On May 13, 1981, Mehmet Ali Agca, a twenty-three-year-old Turkish citizen, who was amidst a throng of people in the piazza in front of St. Peter’s Basilica in Vatican City, suddenly raised a Browning semi-automatic pistol, and shot Pope John Paul II no fewer than four times. The fusillade of bullets gravely wounded the pope, who survived the attack. Agca was captured gun in hand at the scene by Vatican security and Italian police. He had arrived in Rome by train only three days earlier. Under interrogation, Agca freely admitted firing the shots and said that he acted alone. Two years earlier, Agca had been sent to prison in Turkey for assassinating Abdi Ipekci, the editor of the newspaper
Milliyet
, a crime he confessed to on Turkish television. He had also threatened in a letter to kill Pope John Paul II, whom he called “the Commander of the Crusades” against Islam. He escaped from prison in November 1979. Based on his confession, the Italian investigation concluded that he acted as a lone fanatic when he shot the pope. In July 1981, he was tried in Rome, convicted, and sentenced to life imprisonment. Even with the conviction, it was not a closed case.

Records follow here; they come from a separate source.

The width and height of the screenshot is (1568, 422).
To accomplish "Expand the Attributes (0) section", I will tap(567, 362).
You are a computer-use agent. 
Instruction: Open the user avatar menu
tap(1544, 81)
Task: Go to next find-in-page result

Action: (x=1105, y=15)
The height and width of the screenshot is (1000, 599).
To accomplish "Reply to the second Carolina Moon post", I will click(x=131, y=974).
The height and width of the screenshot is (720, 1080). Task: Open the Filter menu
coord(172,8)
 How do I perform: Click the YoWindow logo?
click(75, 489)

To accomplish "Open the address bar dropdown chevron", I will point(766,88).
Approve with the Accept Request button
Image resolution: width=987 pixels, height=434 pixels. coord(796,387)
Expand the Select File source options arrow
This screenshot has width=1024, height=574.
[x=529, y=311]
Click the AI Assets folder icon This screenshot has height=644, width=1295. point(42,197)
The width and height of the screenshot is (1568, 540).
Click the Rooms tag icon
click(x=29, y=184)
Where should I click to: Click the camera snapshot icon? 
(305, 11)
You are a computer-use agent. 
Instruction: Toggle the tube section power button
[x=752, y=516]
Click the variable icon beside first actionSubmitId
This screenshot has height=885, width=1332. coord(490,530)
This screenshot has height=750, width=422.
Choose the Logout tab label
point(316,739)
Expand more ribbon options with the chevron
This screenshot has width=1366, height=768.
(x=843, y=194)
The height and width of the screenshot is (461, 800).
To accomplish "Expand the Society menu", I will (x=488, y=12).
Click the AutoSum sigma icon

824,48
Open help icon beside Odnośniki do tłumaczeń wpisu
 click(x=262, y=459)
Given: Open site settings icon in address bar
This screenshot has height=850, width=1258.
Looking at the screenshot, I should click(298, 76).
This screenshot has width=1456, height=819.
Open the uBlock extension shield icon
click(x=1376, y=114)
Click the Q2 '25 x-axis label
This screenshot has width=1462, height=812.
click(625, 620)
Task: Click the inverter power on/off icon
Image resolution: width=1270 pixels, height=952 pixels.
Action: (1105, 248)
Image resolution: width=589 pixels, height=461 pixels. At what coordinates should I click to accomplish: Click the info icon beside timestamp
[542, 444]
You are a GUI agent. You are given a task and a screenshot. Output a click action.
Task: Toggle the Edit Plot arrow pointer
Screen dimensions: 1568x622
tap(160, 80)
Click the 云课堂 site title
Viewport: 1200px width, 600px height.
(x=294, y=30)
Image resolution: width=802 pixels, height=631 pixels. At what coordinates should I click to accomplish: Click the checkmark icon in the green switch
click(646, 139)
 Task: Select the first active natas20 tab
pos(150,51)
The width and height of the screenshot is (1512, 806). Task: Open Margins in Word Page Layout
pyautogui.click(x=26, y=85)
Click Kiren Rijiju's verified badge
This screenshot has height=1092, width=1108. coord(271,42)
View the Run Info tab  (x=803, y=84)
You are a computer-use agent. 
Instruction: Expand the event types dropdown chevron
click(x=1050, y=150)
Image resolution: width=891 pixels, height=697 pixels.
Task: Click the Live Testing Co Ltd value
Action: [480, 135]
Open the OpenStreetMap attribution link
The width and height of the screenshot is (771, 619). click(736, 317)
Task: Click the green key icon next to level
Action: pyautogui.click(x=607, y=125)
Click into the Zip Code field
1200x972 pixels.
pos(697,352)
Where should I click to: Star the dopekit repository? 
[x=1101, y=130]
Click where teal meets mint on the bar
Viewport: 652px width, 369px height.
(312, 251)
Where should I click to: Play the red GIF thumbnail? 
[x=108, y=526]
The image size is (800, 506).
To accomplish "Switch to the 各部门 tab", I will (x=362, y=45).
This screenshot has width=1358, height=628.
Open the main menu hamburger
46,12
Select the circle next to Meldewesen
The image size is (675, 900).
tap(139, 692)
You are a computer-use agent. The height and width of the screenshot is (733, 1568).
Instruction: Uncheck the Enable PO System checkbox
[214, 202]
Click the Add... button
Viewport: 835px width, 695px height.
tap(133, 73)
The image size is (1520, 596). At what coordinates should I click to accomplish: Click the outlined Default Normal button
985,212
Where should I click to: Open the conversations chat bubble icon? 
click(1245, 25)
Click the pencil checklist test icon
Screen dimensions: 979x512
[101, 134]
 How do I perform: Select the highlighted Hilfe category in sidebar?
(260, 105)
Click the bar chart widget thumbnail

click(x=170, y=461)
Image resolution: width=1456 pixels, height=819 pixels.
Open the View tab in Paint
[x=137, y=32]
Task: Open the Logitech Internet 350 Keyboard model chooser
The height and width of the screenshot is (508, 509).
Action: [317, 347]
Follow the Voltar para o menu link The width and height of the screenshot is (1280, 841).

Within months, the case was transformed from a lone-assassin scenario to a possible conspiracy. The driving force for this new narrative was investigative journalism. In Turkey, journalist Ugur Mumcu was able to piece together an intriguing trail for Agca. It began with his well-planned escaped from a high-security Turkish prison in 1979, an escape in which
he walked out disguised as a soldier, and it continued as he assumed various other aliases, assisted by false travel documents through a half-dozen countries, including Bulgaria, Germany, Syria, and Iran, to Italy. According to Mumcu’s research, the jailbreak was organized by a Turkish terrorist organization called “The Grey Wolves,” which also supplied him with money, weapons, and documents. Meanwhile, in America, two separate journalistic investigations—one for the
Reader’s Digest
by Paul Henze, the CIA station chief in Turkey from 1974 to 1977; the other by Claire Sterling, who had written
The Terror Network
—uncovered evidence suggesting that Agca had been working for the Bulgarian intelligence service at the time of the assassination attempt. They also named a number of Bulgarian officials in Rome who they said may have been involved in the plot. As the firestorm grew in the Italian media, Agca was re-interrogated in prison. After being shown pictures of the Bulgarian officials in Italy, Agca changed his story. He now said he had two Bulgarian accomplices in Rome. He said one of them was Sergei Antonov, the representative in Rome of Balkan Air, the Bulgarian national airline, who drove him to St. Peter’s Square to shoot the pope. Antonov denied knowing Agca and having any involvement in the plot. Nevertheless, he was arrested by Italian authorities and put on trial for complicity in the attempt to kill the pope. During the trial, which extended over two years, Agca again changed his story, exonerating Antonov in rambling and incoherent testimony. Antonov was acquitted in 1986, returned to Bulgaria, became the subject of a novel called
The Executioner
by Stefan Kisyov, and died in 2007. His lengthy trial produced no evidence to substantiate the media stories that Agca was paid by the Bulgarian intelligence. For his part, Agca had made so many contradictory claims in the trial that his testimony was of little value in resolving the question of conspiracy. After the pope recovered and asked that Agca be shown mercy, Agca was extradited to
Turkey, and then, after twenty-eight years in prison, was released on January 18, 2010.